There are plenty of reasons chasing is no good. Let’s focus on the two biggies. First, a chaser’s routine costs a huge amount of time, energy, and money. Second, chasing reinforces the single most toxic belief that lies at the heart of body-image troubles: that your happiness and worth depend on your looks. Because after investing all of that energy into your appearance, you’re much more likely to attribute positive experiences, whether a friendly interaction or praise at work, to your improved appearance.

[She talks about how many of us do both, switching up at different times based on the context and how we’re feeling at the moment.]

[Whether avoiding or chasing], Tte fact that coping strategies reinforce a less-than-ideal body image is not the only reason to work towards letting go of them. It’s also about reclaiming control over your life.

When you regularly use coping strategies, your insecurities are making decisions for you and running the show. Your judgy inner voice is keeping you on a tight leash, telling you to never let anyone see your “flaws,” to never miss a step in your strict beauty routine, and to do everything in your power to look better.

Letting go of coping habits means having the freedom to spend your life outside of these constraints.

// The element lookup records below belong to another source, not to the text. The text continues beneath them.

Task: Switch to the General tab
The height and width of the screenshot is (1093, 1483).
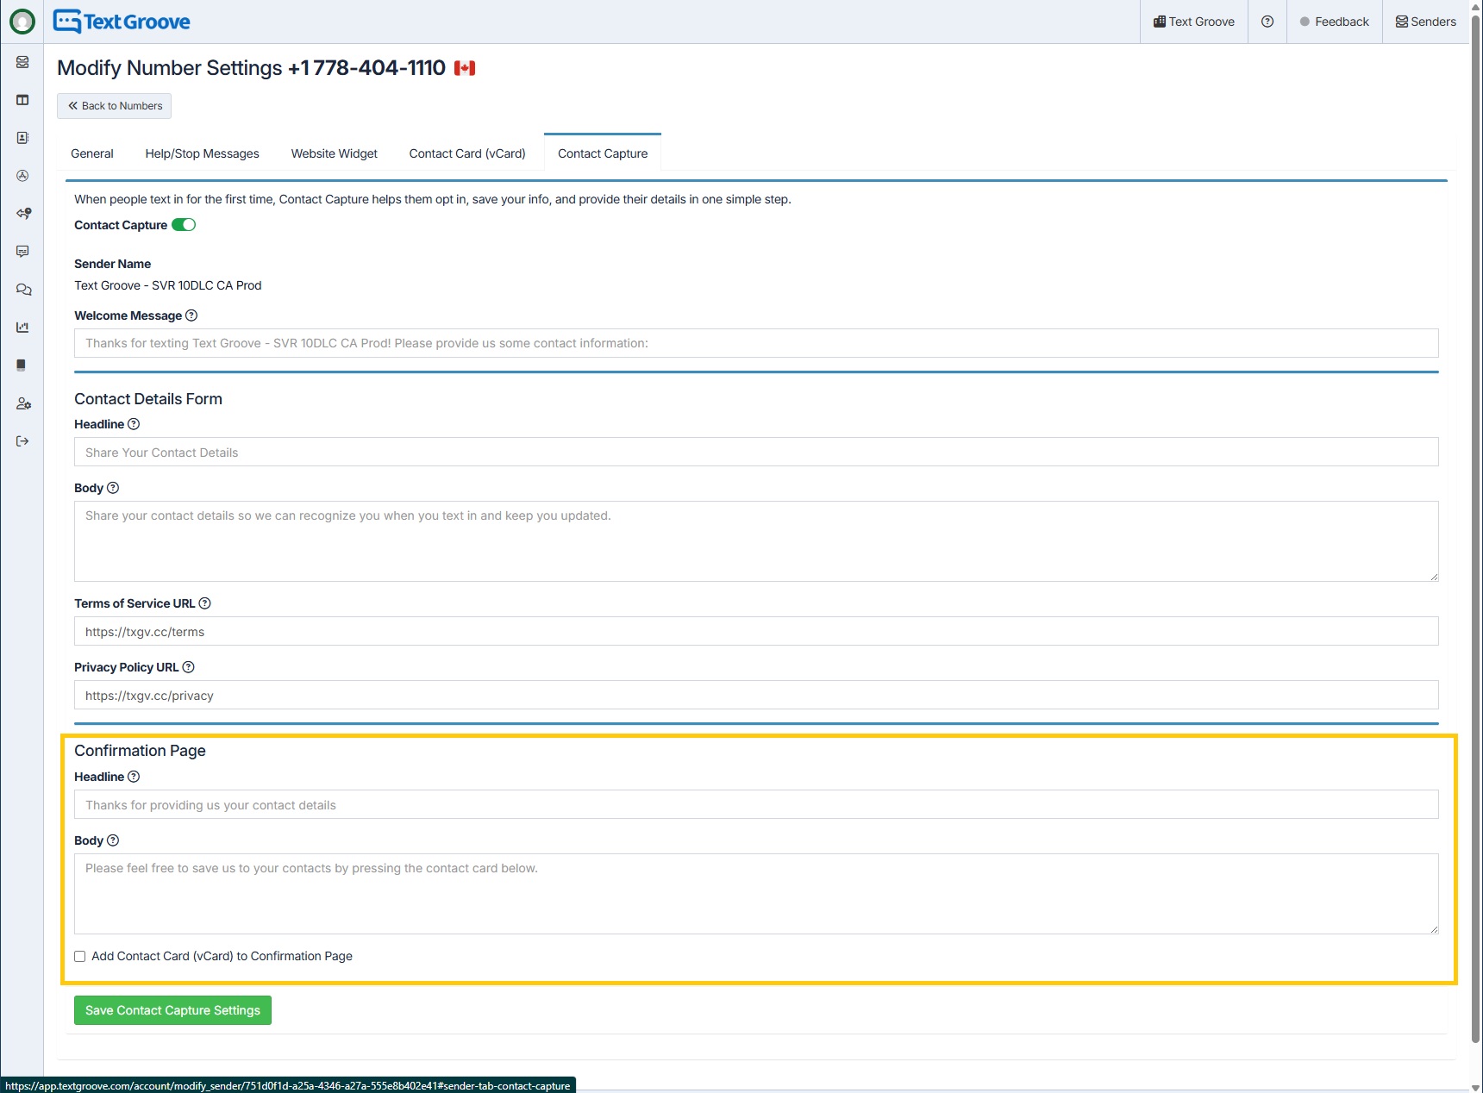Action: click(x=91, y=153)
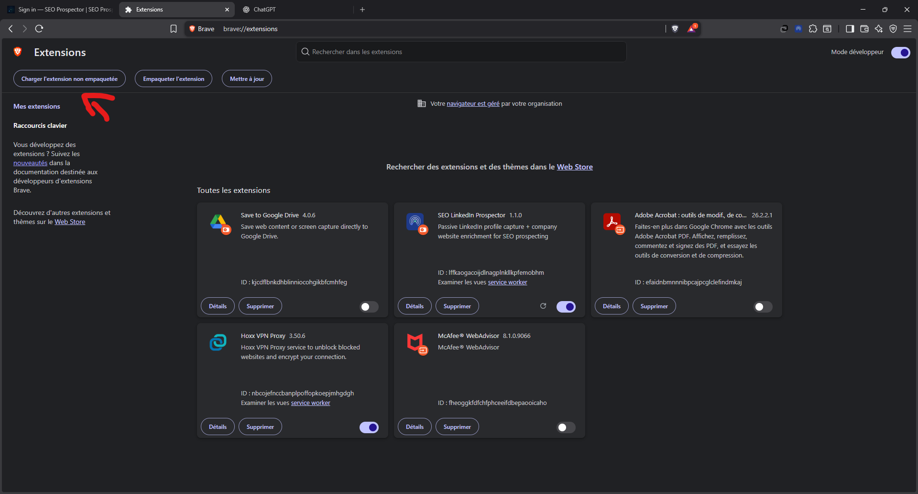Switch to the ChatGPT tab
The image size is (918, 494).
[264, 10]
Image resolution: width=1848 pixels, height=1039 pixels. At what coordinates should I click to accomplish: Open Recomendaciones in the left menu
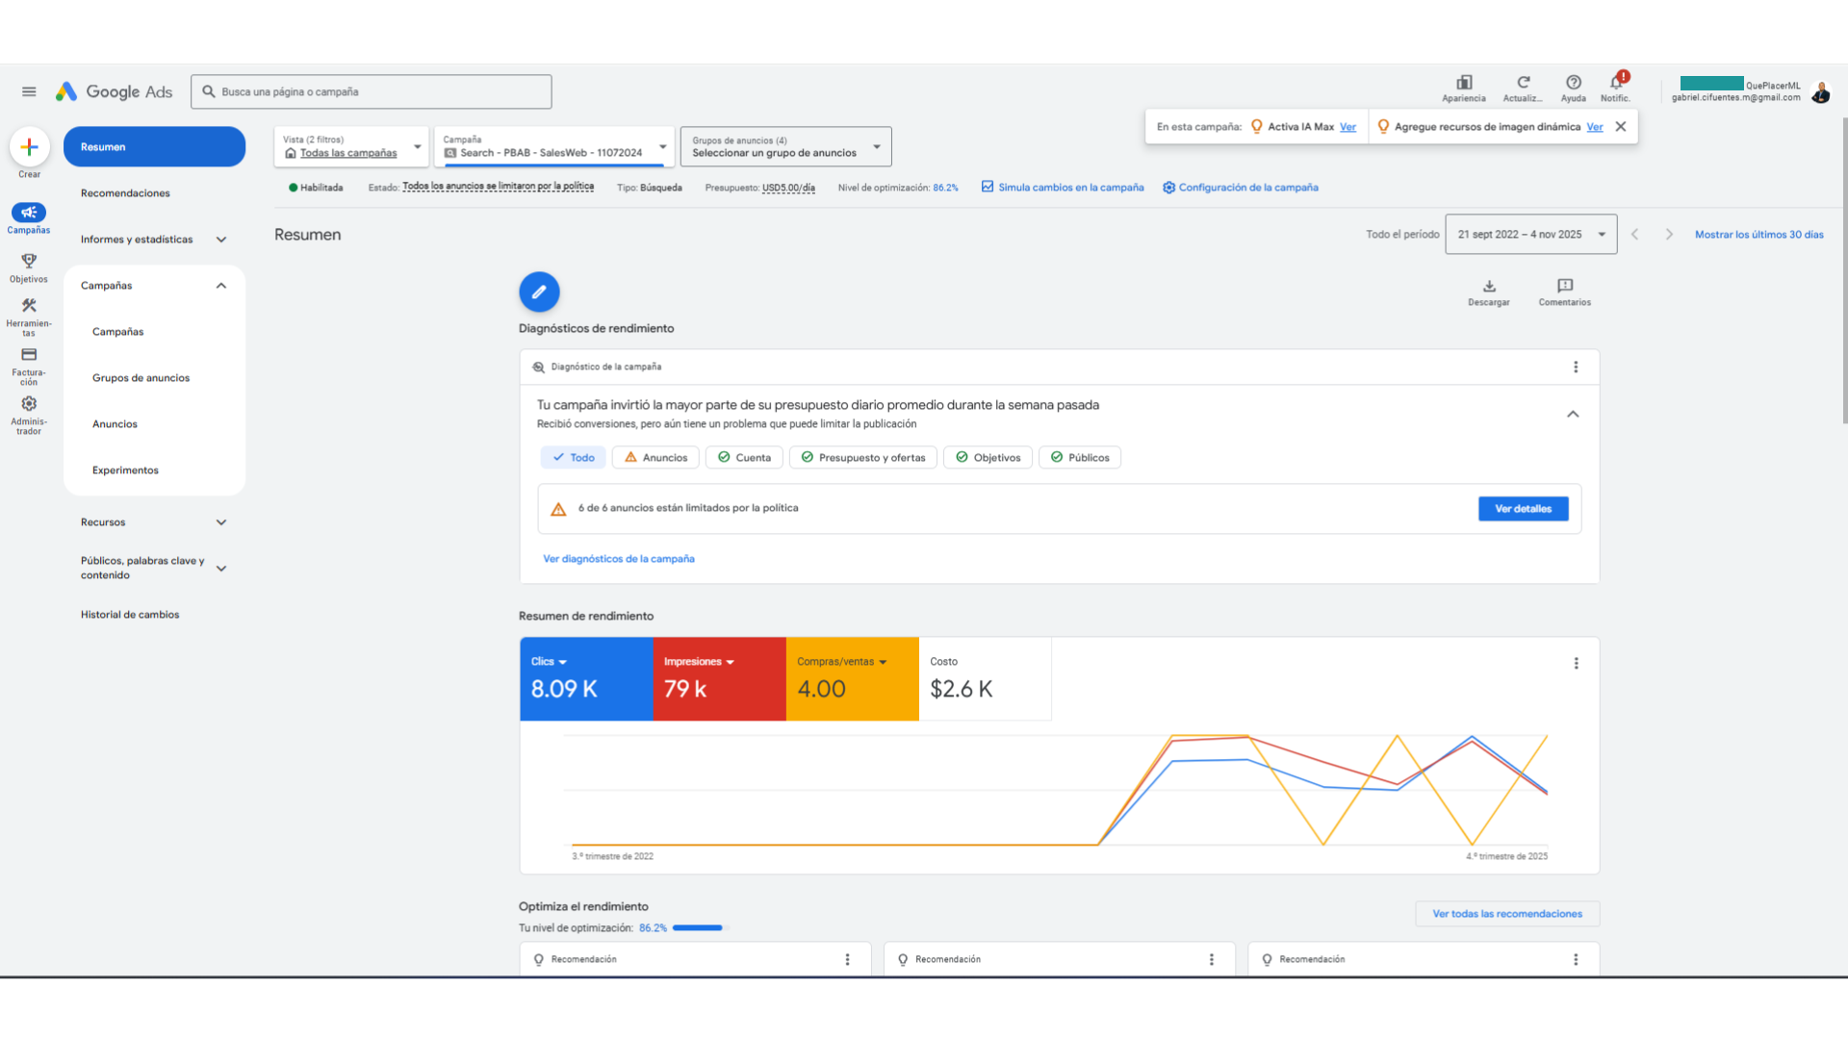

The freedom to accept invitations and opportunities, and to simply enjoy life without worrying about what you look like. [To know that you can be happy no matter what.]

Alternatives to Coping Strategies: Mindfulness and the Inner Voice: [Excerpt and other info integrated]

  • Pay attention to the judgy inner voice, the one that represents diet culture and all the BS we’ve heard about how we’re supposed to look, and how a specific look makes us more worthwhile.
  • Notice the trigger that leads to the judgy inner voice, and how you respond to it. The action you take. How and when you follow the voice (and hide or chase) or not.
  • She says – think ahead to how you might respond to this voice, knowing where it’s coming from. Some ideas/examples:
    • You catch your reflection in a storefront window and the inner voice comments on the size of your arms. Response:
      • “It’s not my job to look as skinny as possible, I have better things to do, and I deserve to feel cool and comfortable like everyone else.”
    • Someone tags you in a photo and you see that your skin had a breakout, and your inner voice says you never should’ve gone out like that. Response:
      • “I am not going to allow unrealistic beauty ideals to restrict my freedom and keep me from living life to the fullest. I was having a great time that night and a hormonal acne-flare does not take anything away from that.”
    • You overhear people talking about how beautiful someone looks and your inner voice says you’d be that way, too, if your butt looked better. Response:
      • “I am intelligent, compassionate and headed for big things. If a single piece of my anatomy really keeps someone from wanting to get to know me, then I’ve dodged one hell of a bullet.”
    • [Practice not doing what the inner voice says – avoiding or chasing – even if you find you agree. Do anything but what it says, even when it’s hard. Settle into your awareness and let the thoughts go by. Practice sitting with the discomfort from this place of safe, caring awareness… breathing into it. It does get easier.]